You would think and you would say, that you are not a target for cyber-attacks. You may think you are small and you are not famous. But, you are not invisible. You must know that you can’t hide. Do not think that nobody can find you. If you are connected to a network, you can never say that nobody can reach you. We are living in the 21st century. In this era, everyone is connected. There is no way you can live an isolated life. Even your Smart TV can spy on you. You can’t trust anything that easily.

Without your knowledge, there can be so many vulnerabilities in the devices you access. Even you can’t trust your smart door lock or your baby camera. In my point of view, anything connected to the internet is not secure. But, can you live without them?

Why should you get afraid after hearing all these things and decide to disconnect from the network and be isolated? Am I scaring you? Is that the thing you should do? Nope!! You have to move with the technology. You have to face the fear. You should know how to bake the cake without getting your hands burnt.
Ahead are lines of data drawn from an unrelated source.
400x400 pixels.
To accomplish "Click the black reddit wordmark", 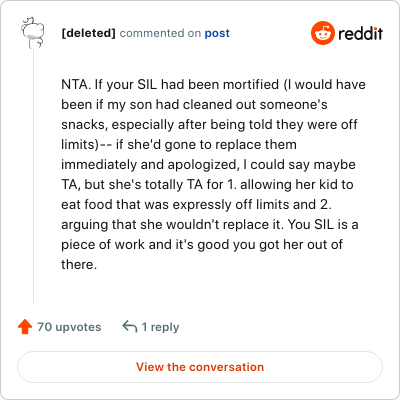I will pos(360,33).
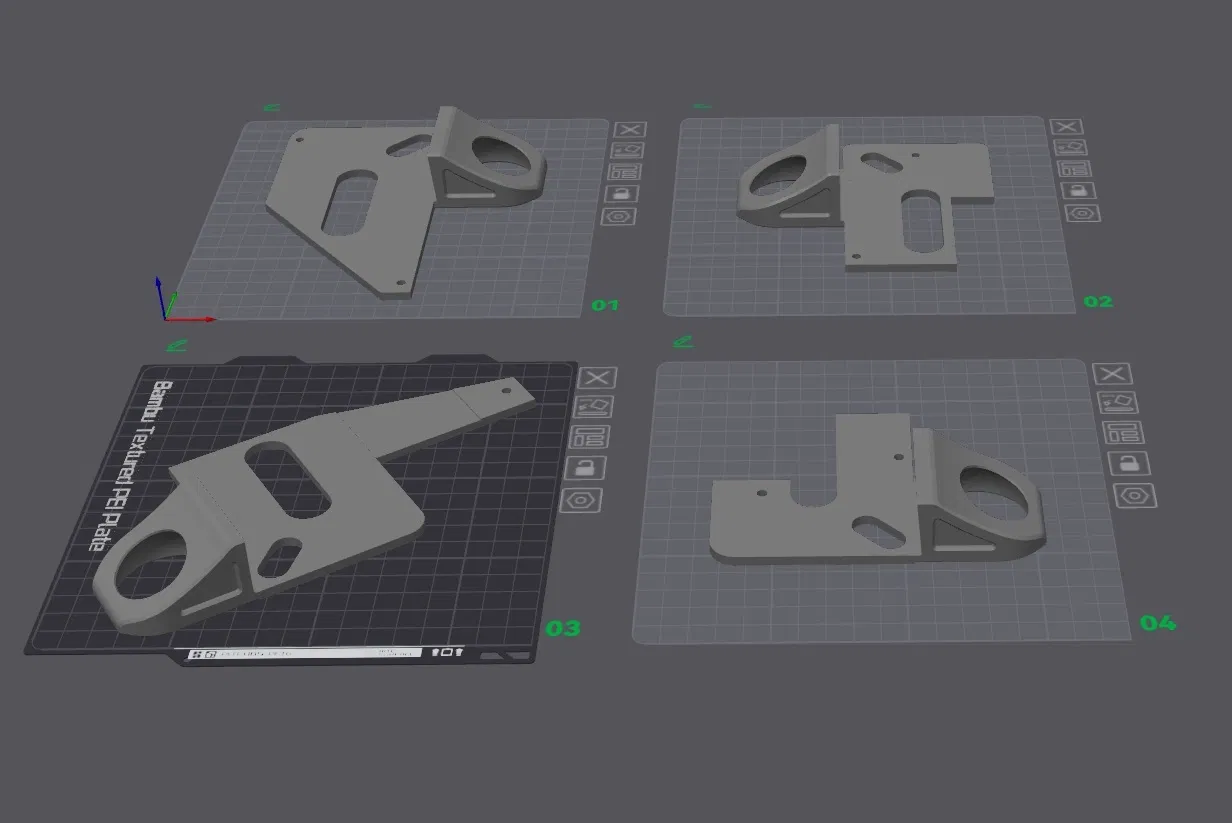This screenshot has height=823, width=1232.
Task: Arrange objects on plate 04
Action: tap(1123, 433)
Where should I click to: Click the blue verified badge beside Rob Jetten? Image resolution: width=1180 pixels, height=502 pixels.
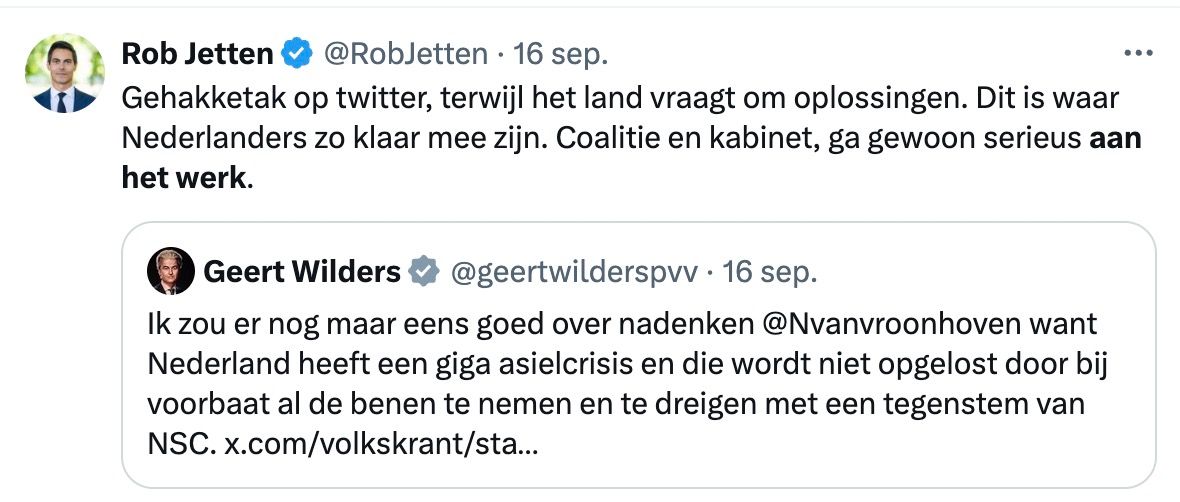[x=297, y=53]
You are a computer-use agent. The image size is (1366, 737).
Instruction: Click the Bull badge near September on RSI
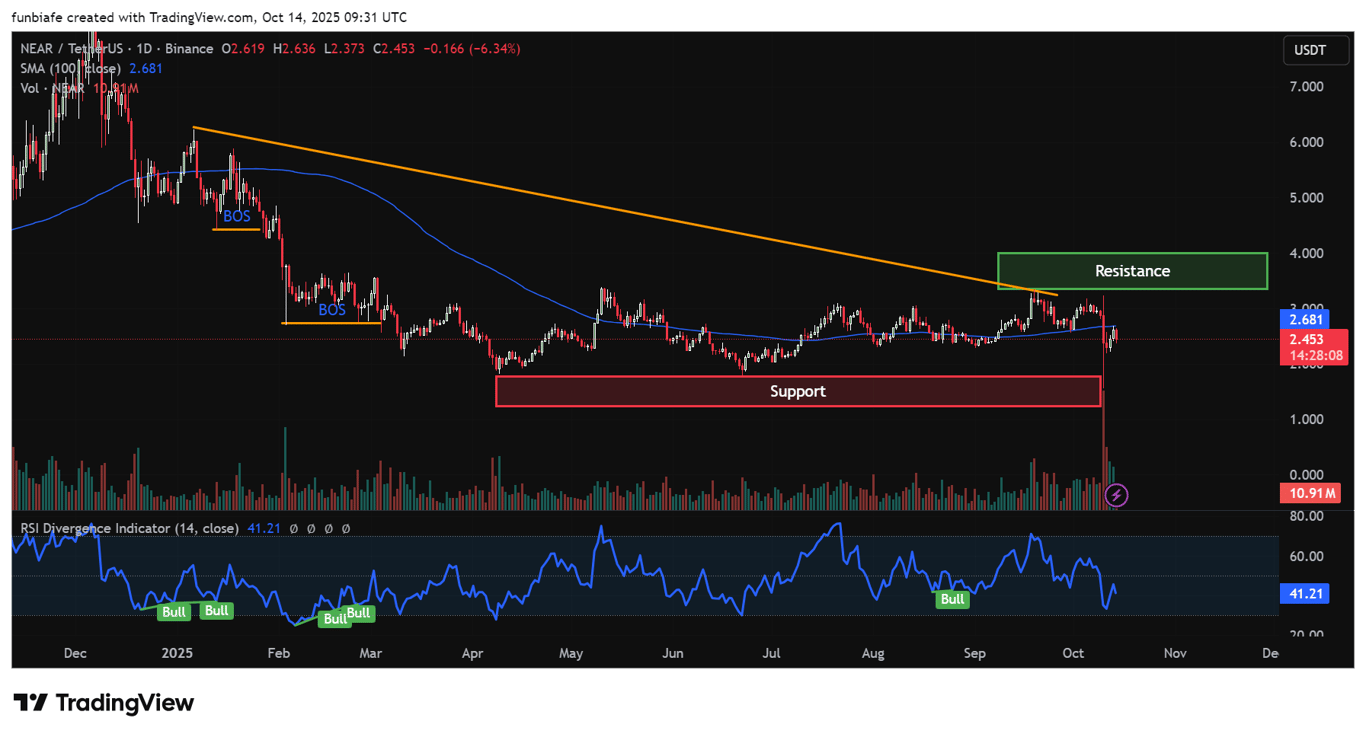[x=952, y=598]
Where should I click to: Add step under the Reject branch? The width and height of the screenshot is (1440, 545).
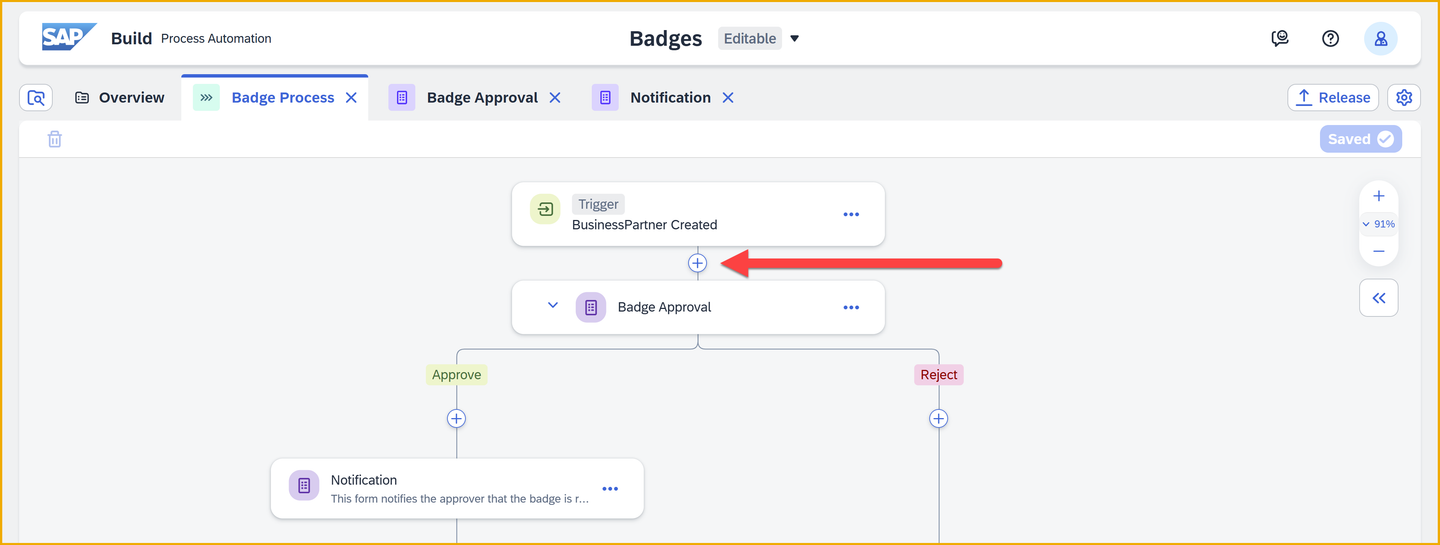[939, 418]
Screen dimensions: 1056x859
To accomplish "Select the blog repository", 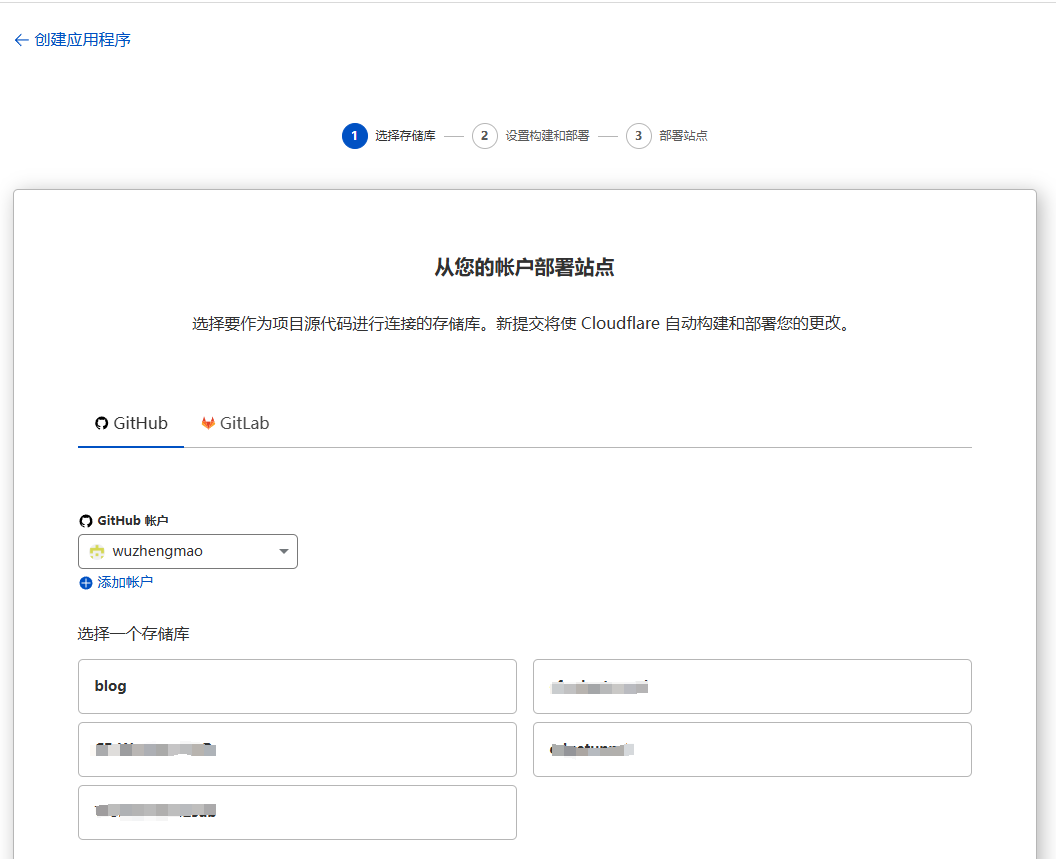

Think again. How could it possible to be a cyber target? With whom you do business? To whom do you serve? Cyber Security is not need unless you have a big business, right? Wrong! Hackers spread their wings on that very misconception. Small business companies are an ever growing ripe target base for cyber criminals. You must know, if you have something worth, you have something to be a target. One leaked email can confirm a pending deal. So, you can never say you are too small to be a target.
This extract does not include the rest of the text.